For Junior Warkar, a CHA in  Zor-Kialay town in Karnplay City, Nimba County, delayed payment of the stipend is only part of his struggles. He also grapples with limited medication. As the only CHA operating here, Warkar’s population has grown over the years, now totalling 1,494, a figure above the 200 to 350 (40 to 60 households) set up in the national community health policy.

“I serve some people, and some people don’t get it,” he says.

Nyah P. Gbormie, a Community Health Service supervisor (CHSS), who oversees CHAs, said, “We really thanked God for them despite no pay, they are still working,” he adds.

Sustainability questions amid funding decline

Some argue the programme is structurally vulnerable because it entirely externally resourced. From drug purchases to CHAs’ compensation, international not-for-profit institutions have furnished funding.

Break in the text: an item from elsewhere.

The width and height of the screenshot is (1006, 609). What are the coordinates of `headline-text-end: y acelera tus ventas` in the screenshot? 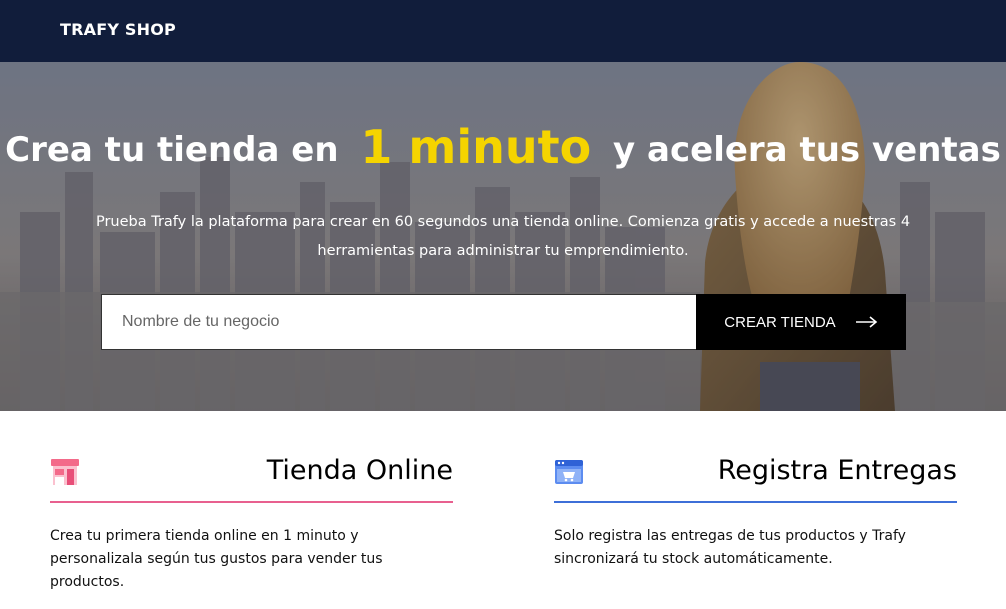 It's located at (807, 150).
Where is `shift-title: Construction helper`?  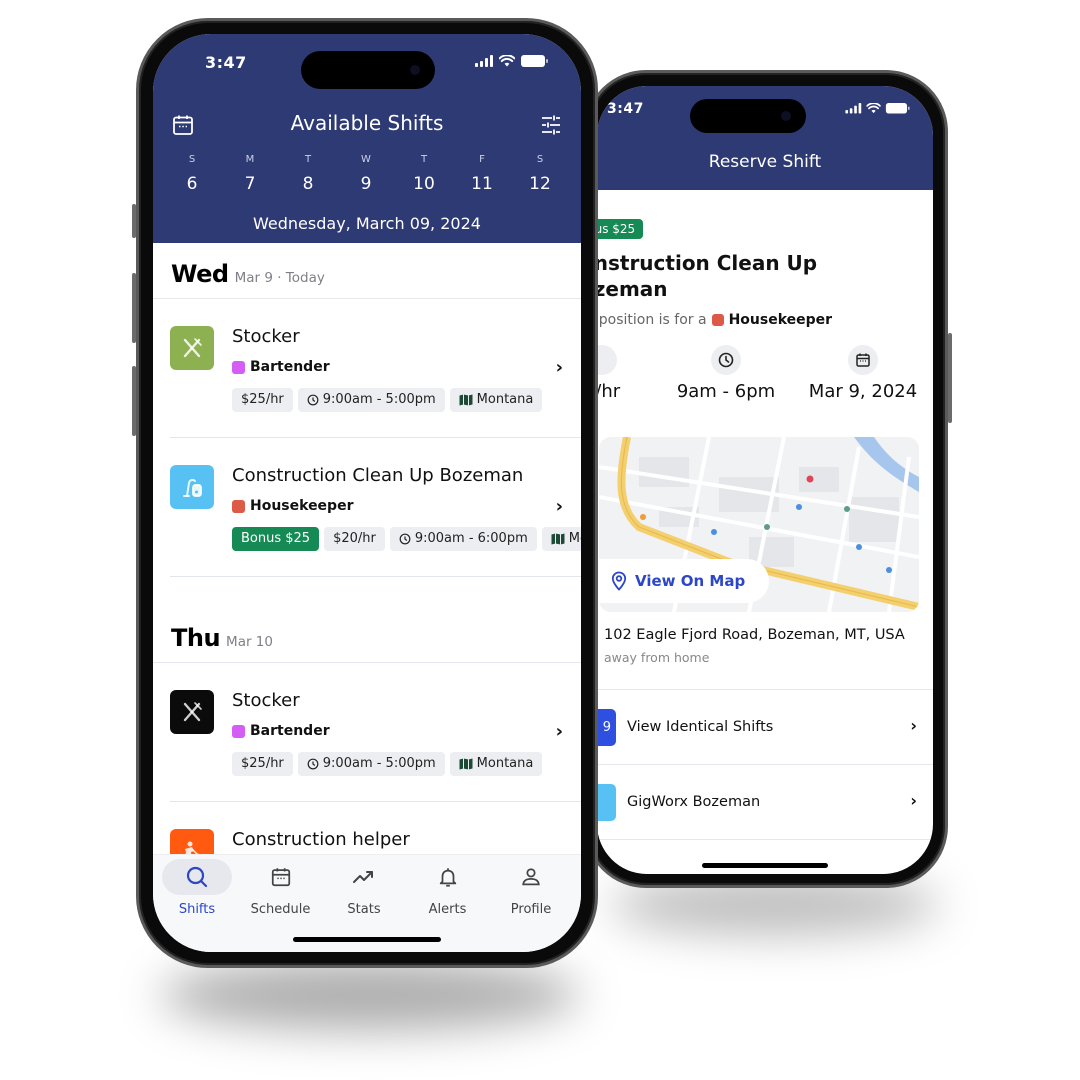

For instance, in Rivercess County, the NGO Last Mile Health has made sure CHAs have received mobile devices, motorbikes, backpacks, flashlights and gasoline.

T. Ruston Yarnko, LMH Senior Director for Health Strengthening Systems, said as a partner to the Liberian government, his organisation is working to identify both domestic and external funding to support the CHAs and sustain the programme amid donor funding decline.